C’est un phénomène physique fascinant. Peut-être l'avez-vous remarqué : comme l'eau devient vapeur lorsqu'elle atteint la température de 100°C, vous pouvez basculer en l'espace d'une seconde de l'état moléculaire d'être humain, d'homme, de femme, de personne à celui d'individu ? Il vous suffit pour cela, ce que je vous déconseille fermement, de braquer le premier vendeur de pistaches venu, d'exhiber votre grosse « kalach » en public, de jeter en bande organisée un ordinateur à la mer ou de jouer du tournevis un soir de fête de la musique, comme ce fut (hélas !) le cas mercredi à Saint-Denis.
Voici d'ailleurs comment les sites locaux d'information ont retracé l'agression :
– « En marge de la fête de la musique hier soir à Saint-Denis, un individu armé d’un tournevis aurait tenté de s’en prendre à des policiers de la brigade canine. »
– « Les policiers ont fait usage de leur arme face à l’individu qui tentait de les attaquer. »
– « C’est ensuite le troisième policier qui a tiré, l’individu s’acharnant toujours. »
– « L’individu a reçu trois impacts de balles, dont deux à la main et au thorax. »
– « Selon nos informations, l'individu a été transporté au CHU de Bellepierre, son pronostic vital engagé, vers 1h du matin. »
– « …l'individu sera auditionné dans les heures qui viennent. Il souffrirait de problèmes psychologiques, et aurait des "tendances suicidaires". »
– « Si le pronostic vital de l’individu n’est plus engagé, une enquête a été ouverte. »
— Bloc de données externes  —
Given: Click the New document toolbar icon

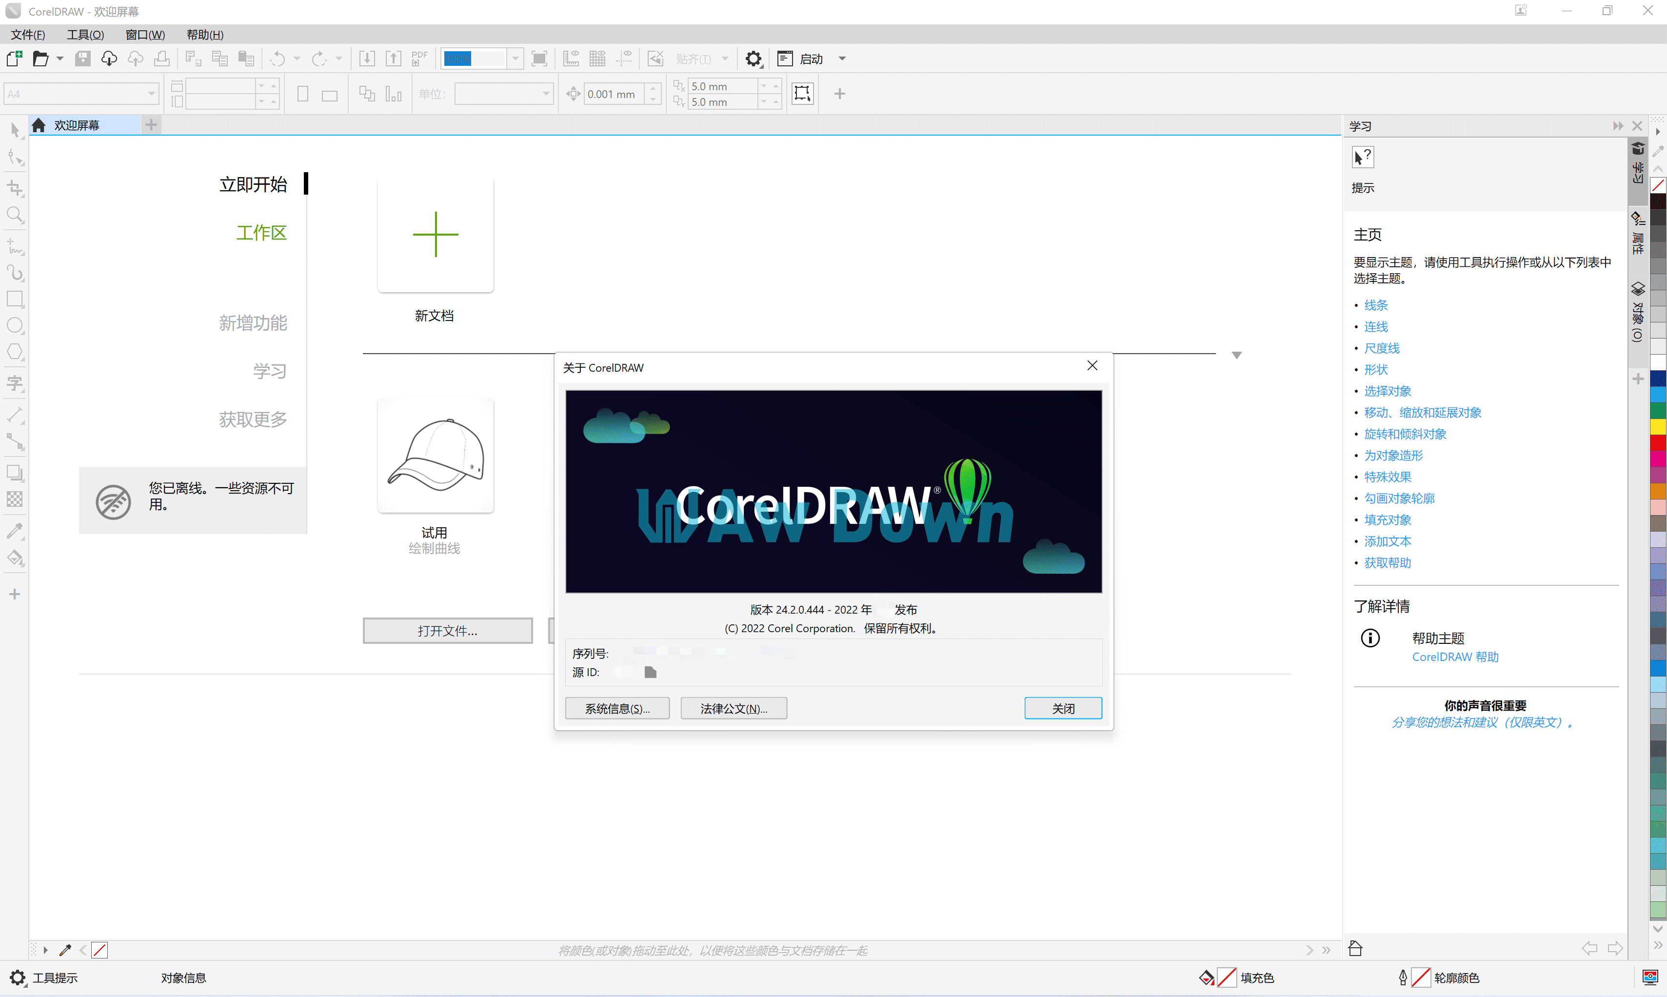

Individu… et pourquoi pas agresseur, assaillant ou forcené ? Une fois encore, il semble que nous ayons affaire à un de ces termes issus du jargon policier entrés dans l'usage avec la complicité presque touchante des médias.
Heureusement, tel un dépliant publicitaire, l'« individu » est biodégradable et éphémère. Au fil des jours et des besoins de l'écriture, il mutera pour devenir « l'homme de 30 ans », « le père de famille », « le désespéré » ou « le suspect ». La justice finira par lui attribuer ses titres de noblesse : « mis en cause », « accusé », puis « condamné ». C'est le parcours classique du citoyen lambda qui a mal tourné… et à qui la société s'empresse de serrer la vis.